Her “Square” is located precisely at the intersection of US 224 and SR 4.  From there she has magnanimously guided the way for many truckers enroute west to Chicago and eastward to Akron, Youngstown, and even the mountains of Pennsylvania.  She has seen many a summer tourist heading north for a day of fun at Lake Erie, the African Safari or Cedar Point.  And just 80 miles south of her borders lies Ohio’s capital city of Columbus.

Attica is small, not as small as some towns, but still, she has only one stop light (two if you count the one that jauntily winks its amber eye at you, except during school hours when she commands that you stop).  Attica has all she needs to survive, though—a corner drug store, Decker’s Furniture, Sutton State bank, Heimlich’s Ice Cream, a truck stop, a grocery store—and a funeral home.  One never need leave her doors, if warmth is what you’re after.  Indeed, many have remained to raise their children as they were raised.

I took the truckers’ route westwad to Chicago, but Attica, Ohio and my home in the country hold many precious memories.  In truth, thought I left her many year ago—she reaches for me yet.


My high school years were spent living in a farmhouse in rural northeast Ohio.  Those years and that two-story house hold many memories for me.  Even now I can picture my hand on the newel post of the oak wood stairway banister leading up to the bedroom, which was my sister’s and mine.  In particular, I remember that bedroom.

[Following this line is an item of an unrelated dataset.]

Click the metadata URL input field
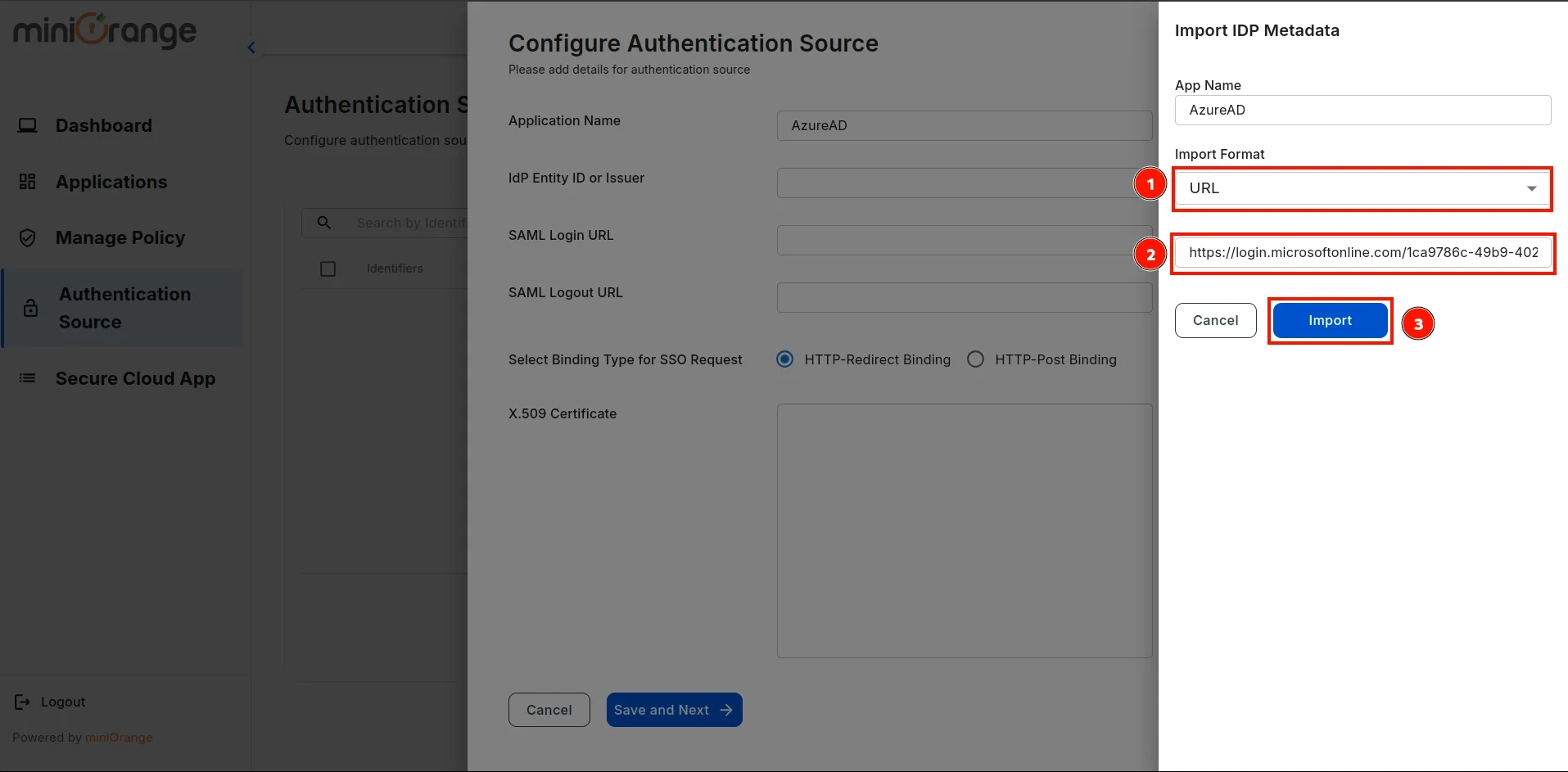This screenshot has width=1568, height=772. [x=1362, y=253]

The doorway into the room was on the east wall toward the southern corner.  Opposite the doorway was a window which overlooked the front yard.  Our twin beds were separated by a window on the north wall.  Across from that were two small closets at either end of the south wall with a small alcove between them.

On the windows were white Priscilla curtains.  My mother always seemed to have Priscilla curtains.  They gave the room a dainty, delicate look—an ethereal appearance when then sun shone through them.  It was a bright room, as those curtains allowed much sunlight in.  In good weather the opened windows let the fresh breeze in as well.  Even the walls seemed close to nature. They were covered with a million tiny yellow flowers on a white wallpaper background.  During storms the room became God’s drum as the tin roof rattled and rippled above us.  More than anything I remember the alcove.  The previous description of its location belies its significance to me.  It was mystical, or perhaps mythical.  The depth was about three feet (the same as the closets it separated).  The width was about four feet.  Set back in the alcove was our vanity, an old dresser with a mirror attached to it.  The dresser was painted white with springish yellow knobs adorning it.  The alcove was rimmed, as could be expected, with white priscillas.  It was an illusion from a fairytale.  The “alcove,” it even sounds like something from a story book.

Looking out of the room from the northern window, I could see the remnant of an orchard.  What was left were dead trees overgrown by a tangled web of sticker brush.  My mother spent many hours bringing that orchard back to life.  Beyond the orchard was a farm field, and further north was a creek which flowed in a southwesterly direction.  The other window opened to the front yard on the west.  There were a number of large trees in the front, and many birds considered these their homes.  When the windows were open, the birds’ noisy chirping was an inevitable alarm clock in the mornings.  The front yard was deep. At the point where the yard met the road were two very large lilac bushed on either side of a gravel drive.  A typical rural mailbox stood on a post just off the road.  On that road traveled the yellow school bus which took me to and from school during those years.  It is yet a vivid picture in my mind’s eye.

Those years, that house, and especially the view of my room and form my room made a strong impression on me.  Even now I love bright, sunny rooms and Priscilla curtains.  Perhaps the actual influence was my mother and not the room, but that room embodies for me a statement on life.  Everything I seek, all my dreams, are interwoven with my perception and recollection of that room and what it meant to me.